* Exercise
Below are the entries. Transcribe exactly the lines from the one with "Parts by Category (585, 129)" through the one with "Husqvarna Screw (943, 1269)", ends included, and leave out all others.

*** Information Section Begins ***

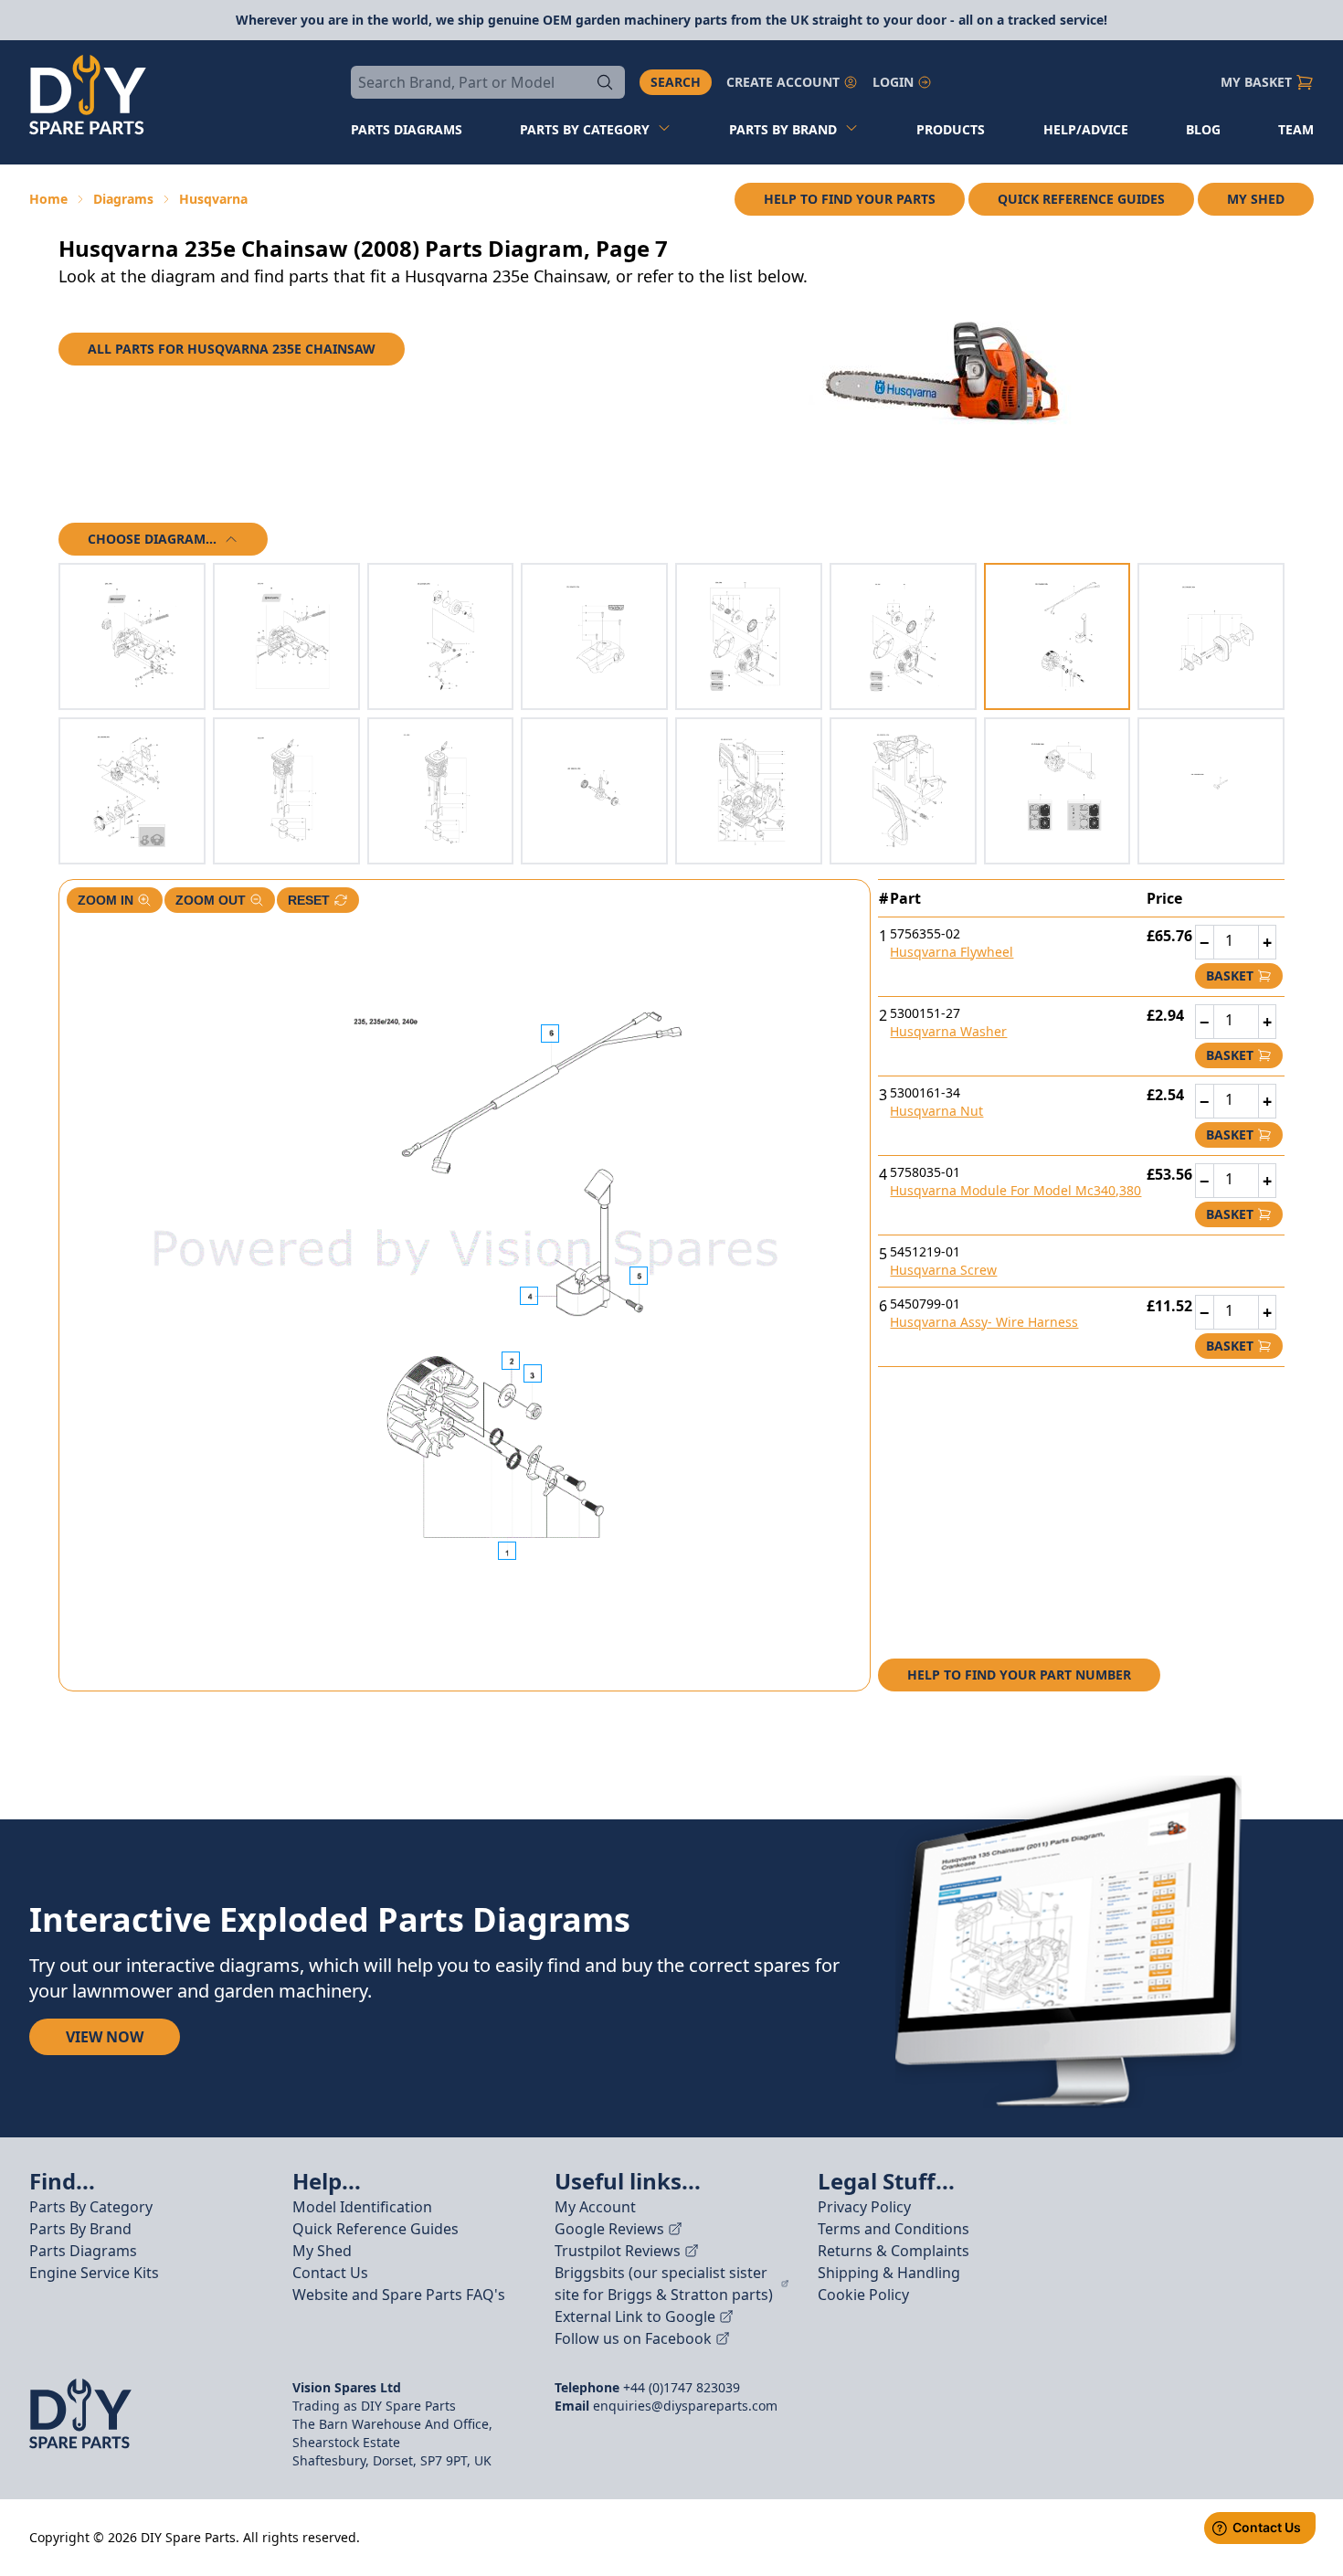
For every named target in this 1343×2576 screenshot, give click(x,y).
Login (893, 81)
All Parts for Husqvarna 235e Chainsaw (231, 348)
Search (675, 81)
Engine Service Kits (94, 2273)
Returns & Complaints (893, 2251)
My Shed (1256, 198)
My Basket (1256, 81)
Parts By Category (91, 2207)
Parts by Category (585, 129)
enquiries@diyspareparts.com (685, 2405)
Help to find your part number (1019, 1674)
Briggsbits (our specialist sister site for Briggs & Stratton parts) (664, 2284)
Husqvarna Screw (943, 1269)
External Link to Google (635, 2316)
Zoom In (105, 900)
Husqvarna (213, 198)
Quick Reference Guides (1081, 198)
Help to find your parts (850, 198)
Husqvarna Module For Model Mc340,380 (1015, 1190)
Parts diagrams (406, 129)
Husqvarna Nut (936, 1110)
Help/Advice (1085, 129)
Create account (783, 81)
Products (950, 129)
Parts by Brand (783, 129)
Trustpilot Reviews (618, 2251)
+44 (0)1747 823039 (681, 2387)
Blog (1203, 129)
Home (48, 198)
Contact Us (330, 2273)
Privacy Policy (864, 2207)
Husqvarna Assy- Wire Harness (984, 1321)
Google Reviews (609, 2229)
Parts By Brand (80, 2229)
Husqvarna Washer (948, 1031)
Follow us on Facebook (633, 2338)
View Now (104, 2037)
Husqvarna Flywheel (951, 951)
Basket (1229, 975)
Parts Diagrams (83, 2251)
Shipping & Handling (889, 2273)
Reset (309, 900)
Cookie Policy (863, 2294)
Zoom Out (210, 900)
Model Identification (362, 2207)
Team (1296, 129)
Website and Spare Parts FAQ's (398, 2294)
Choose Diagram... (152, 538)
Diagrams (123, 198)
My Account (595, 2207)
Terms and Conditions (893, 2229)
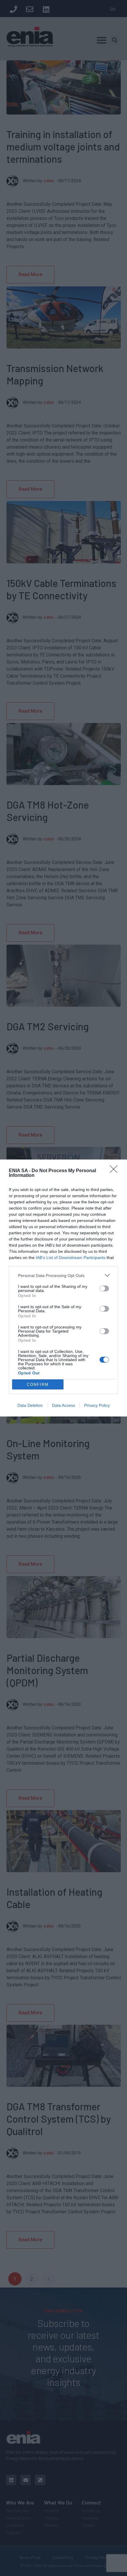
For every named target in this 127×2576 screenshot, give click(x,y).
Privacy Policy (97, 1405)
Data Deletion (30, 1405)
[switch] (104, 1288)
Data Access (63, 1405)
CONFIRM (38, 1384)
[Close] (115, 1171)
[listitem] (63, 1275)
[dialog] (63, 1288)
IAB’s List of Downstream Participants (70, 1257)
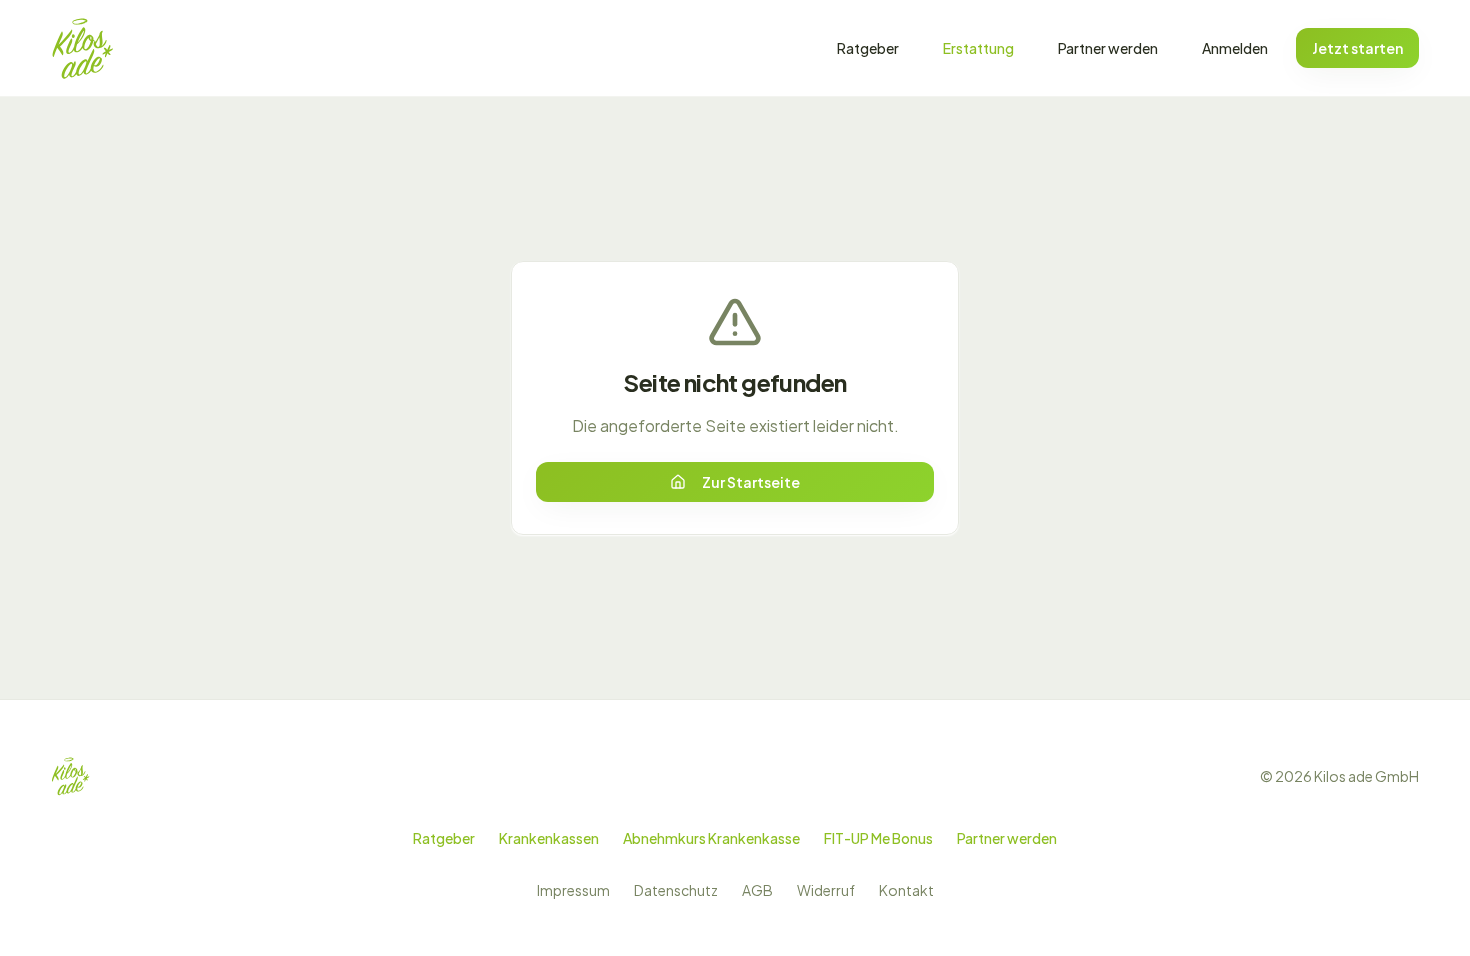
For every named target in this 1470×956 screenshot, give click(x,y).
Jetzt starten (1357, 48)
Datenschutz (676, 890)
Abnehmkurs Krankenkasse (711, 838)
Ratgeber (868, 48)
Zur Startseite (751, 482)
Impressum (573, 890)
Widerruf (826, 890)
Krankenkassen (549, 838)
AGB (757, 890)
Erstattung (978, 48)
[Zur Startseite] (82, 48)
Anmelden (1235, 48)
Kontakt (906, 890)
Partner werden (1108, 48)
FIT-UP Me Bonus (878, 838)
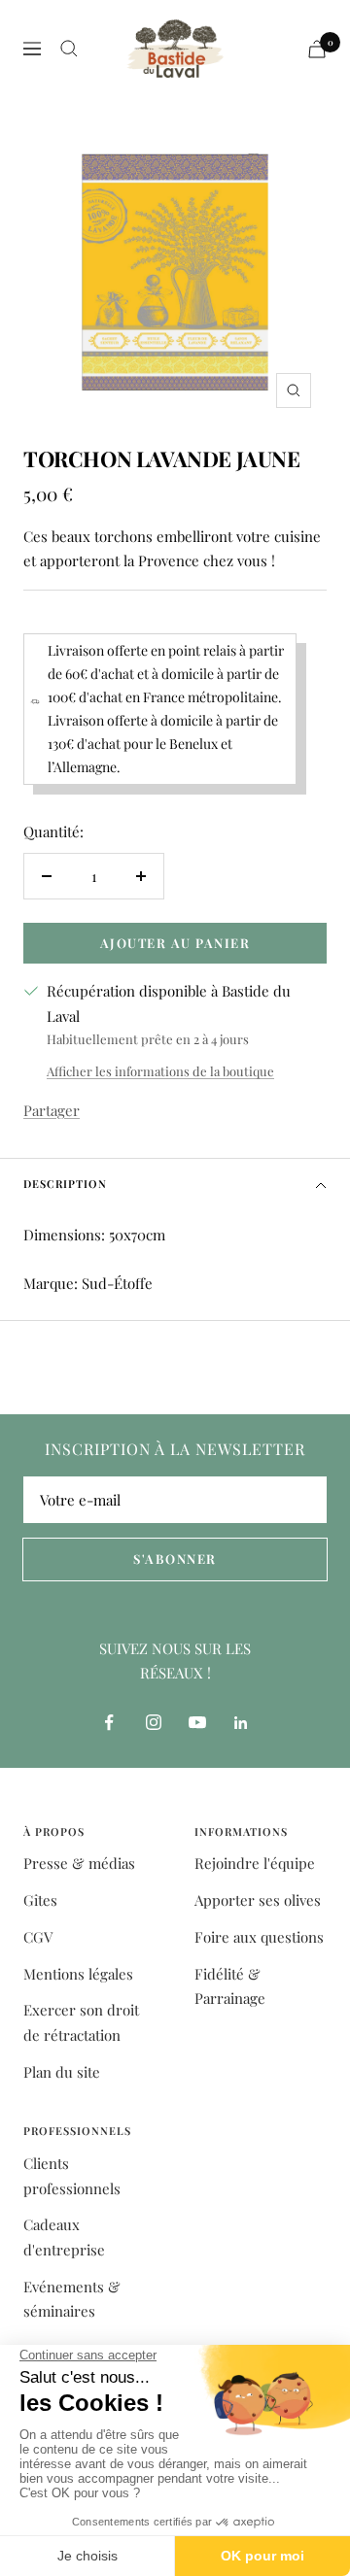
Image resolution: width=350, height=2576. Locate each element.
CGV (37, 1937)
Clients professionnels (72, 2175)
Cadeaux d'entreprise (64, 2237)
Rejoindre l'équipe (254, 1863)
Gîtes (40, 1900)
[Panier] (317, 49)
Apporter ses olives (257, 1900)
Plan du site (61, 2072)
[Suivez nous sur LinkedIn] (240, 1723)
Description (65, 1183)
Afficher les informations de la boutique (160, 1071)
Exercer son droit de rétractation (81, 2022)
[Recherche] (69, 48)
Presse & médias (79, 1863)
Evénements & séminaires (72, 2299)
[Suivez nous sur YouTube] (197, 1723)
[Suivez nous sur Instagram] (153, 1723)
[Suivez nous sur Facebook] (109, 1723)
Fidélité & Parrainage (229, 1986)
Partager (51, 1110)
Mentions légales (78, 1973)
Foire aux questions (259, 1937)
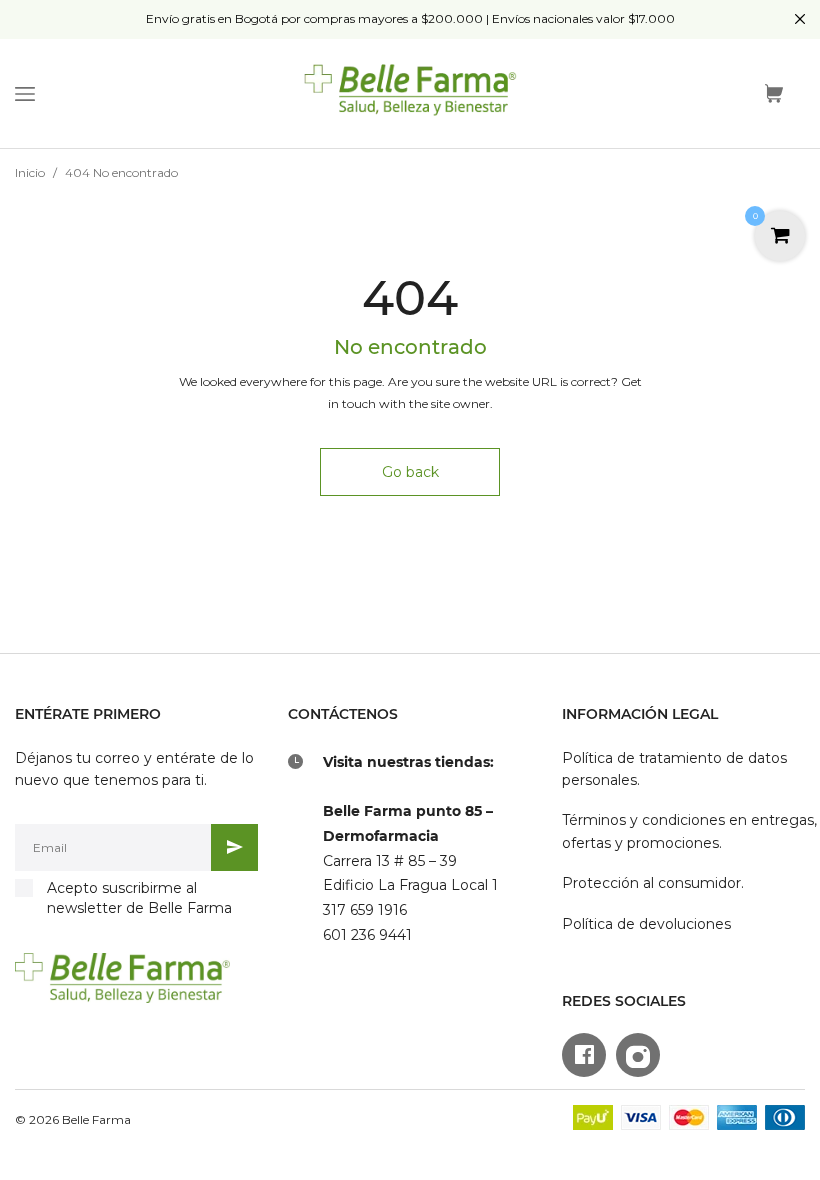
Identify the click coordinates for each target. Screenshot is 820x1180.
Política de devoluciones (646, 924)
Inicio (30, 172)
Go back (410, 472)
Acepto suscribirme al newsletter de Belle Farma (139, 898)
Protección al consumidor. (653, 883)
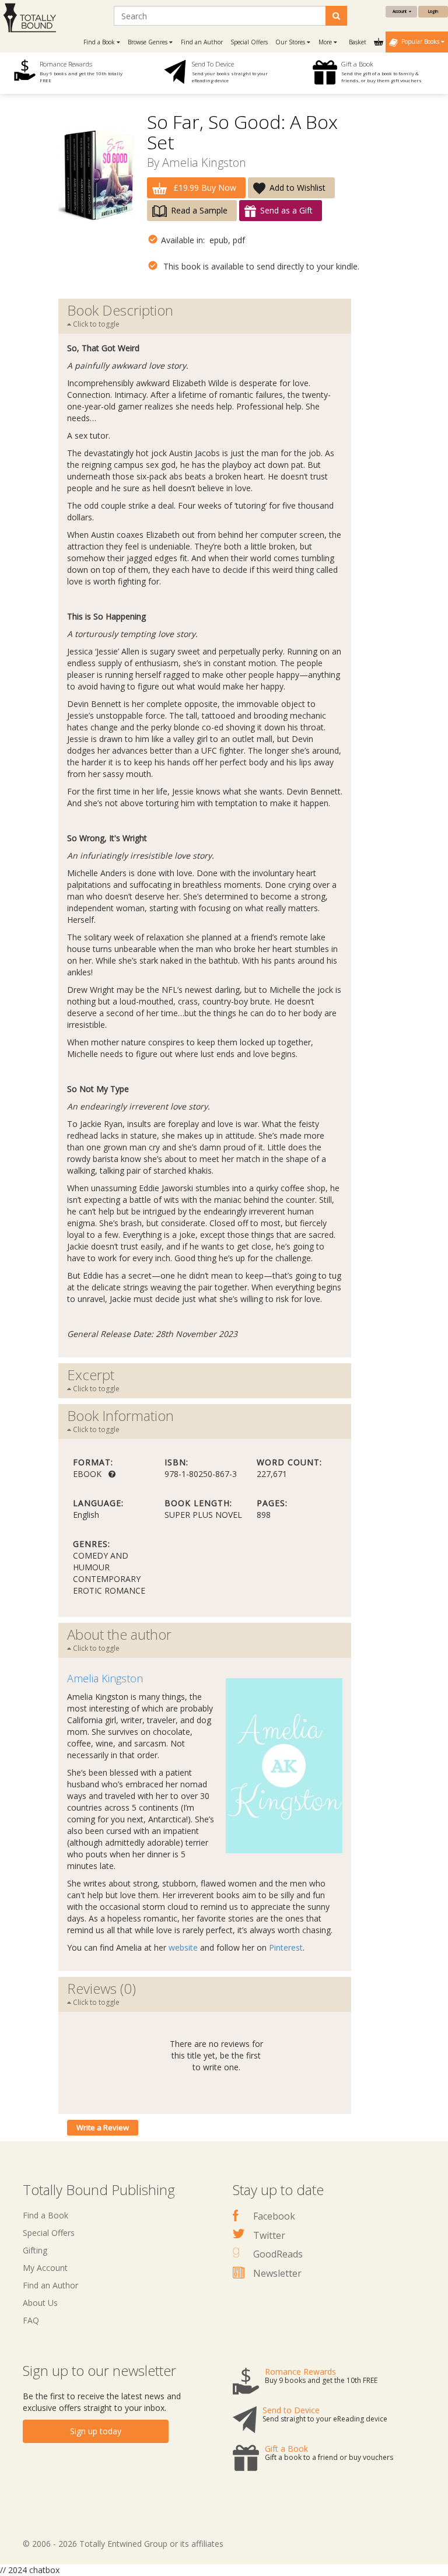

*** Information Section Ends ***

* Response below
Parts by Category (585, 129)
enquiries@diyspareparts.com (685, 2405)
Help to find your part number (1019, 1674)
Briggsbits (our specialist sister site for Briggs & Stratton parts) (664, 2284)
Husqvarna Screw (943, 1269)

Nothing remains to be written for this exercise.